The best thing about Kona, and I really mean THE best thing, is that there a loads of people here who think I’m the cat’s ass (good thing). Or at least there are loads of people who act as if that’s the case. Since being back I’ve been treated to dinner (thanks, Max), told that my presence at certain outings was a main motivation for the attendance of certain individuals with better things to do and already I’ve heard disappointment expressed at my pending departure. (Take cover! Her head’s going to blow…!) I can offer little explanation for this affection, but I conclude that I’m just plain lucky to know the most awesome people here, and it’s truly a pity that I can’t stand this fucking place.
 
And the longer I stay here the greater the hatred grows.
 
My most recent gripe about this place is the exorbitant influx of people moving here. This statement is rather ironic as I am not a native myself and  I clearly see that my family’s own migration here mirrors the ill I speak of, however what is happening now, I truly, in my own ignorance, believe, is something different and great and worthy of note and criticism.
 
The face of Kona has gone quite pale. Wrinklies are generally accused for this change, but what I see now is something different: SUV moms and yuppies, Republican campaign banners and I-want-to-give-the-appearance-that-I-have-money-but-I’m-still-hip VWs lined up in 4 p.m. rush hour traffic between HOME DEPOT and KMART (which is located across from the Wal-Mart—we’ve gotten so big we have a choice of evils).
 
I’m sure there are good things that go along with gentrification, but at this point the only two that I can see are foreign films played at the Aloha Theatre and the variety of yerba mate now available at the health food store (though it’s really expensive and I get my online anyway). I suppose are other and bigger good things that can result from gentrification, but I think it’s a bit early in the game to predict which way the winds will blow and where we are now, things don’t look overly bright. Not that I predict doom for this place I habitually disown as my home town, but what I do predict is a thick blanket of mediocrity settling in with the vog.
 
What I see now are the seeds for a suburb.

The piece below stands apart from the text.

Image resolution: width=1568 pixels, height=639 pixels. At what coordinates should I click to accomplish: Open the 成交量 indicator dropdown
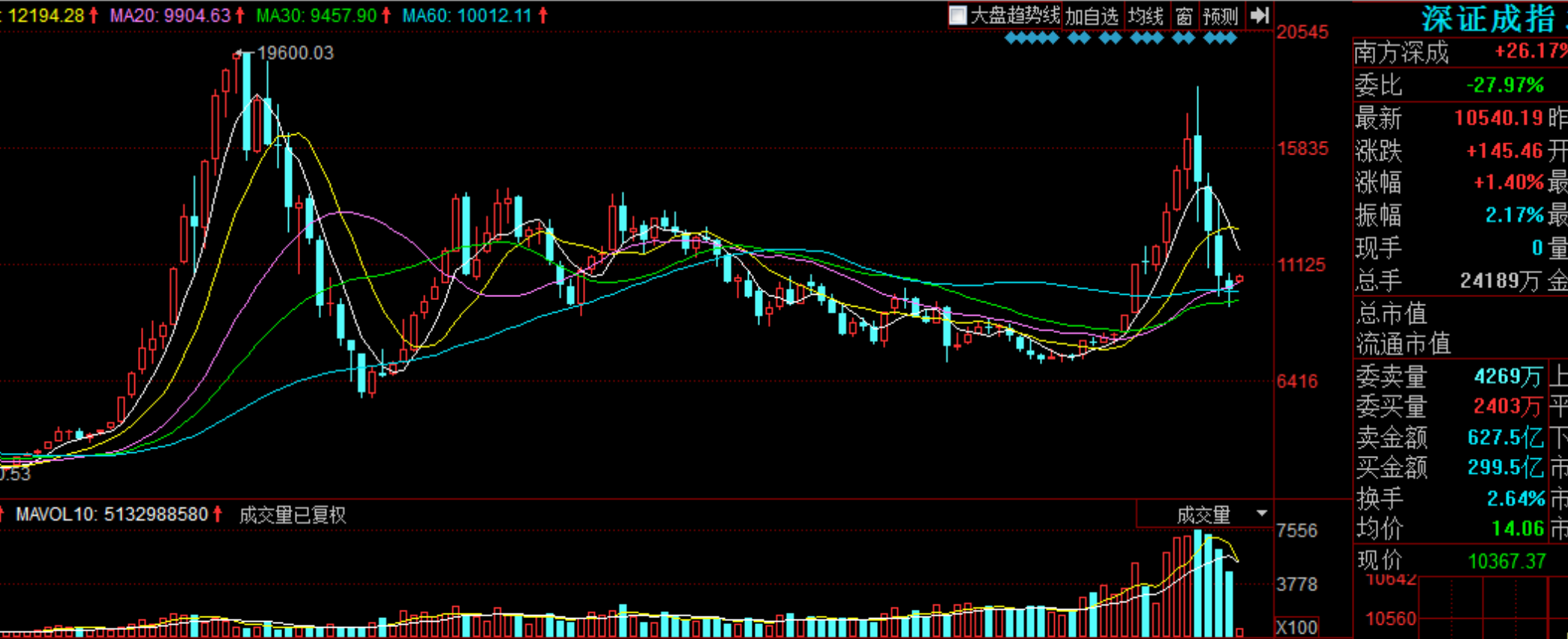(x=1261, y=514)

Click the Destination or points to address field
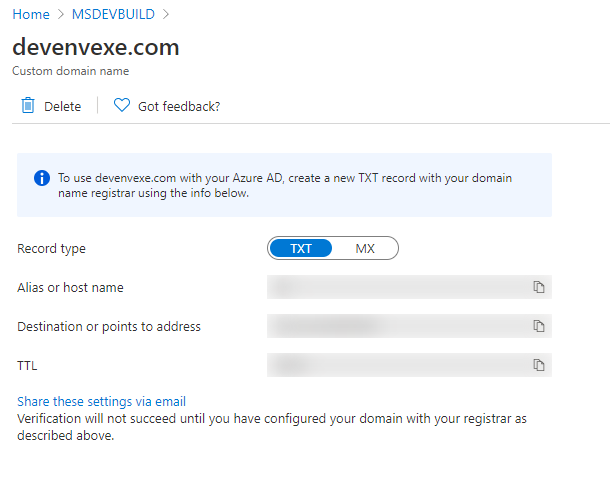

A West Coast American suburb with parent-hating rich kid “punks”, “family values,” blonde highlights and tropical fashions set by Abercrombie and Fitch. A suburb where the already effete Democratic Party gets smothered by Republicans from San Diego and the growing ice problem, along with other social problems caused by those lazy welfare people, are rectified with bake sales and sign wavings.
 
Yes, yes. She’s a bleeding-heart liberal. The kind that will change her mind when she has “a family and a mortgage to pay.” But it’s rather frustrating to see these changes happening so quickly and without any regard to the people who never made the decision to be here, who never had the opportunity nor the wits about them to better themselves or get away, who are now scrambling to make recently inflated rents, pissed off and not sure why and completely unable to find good solutions for improving the situation.
 
This is how I see the situation now, anyway. But like I said: I’m ill and grumpy and being in Kona generally makes me cynical about life.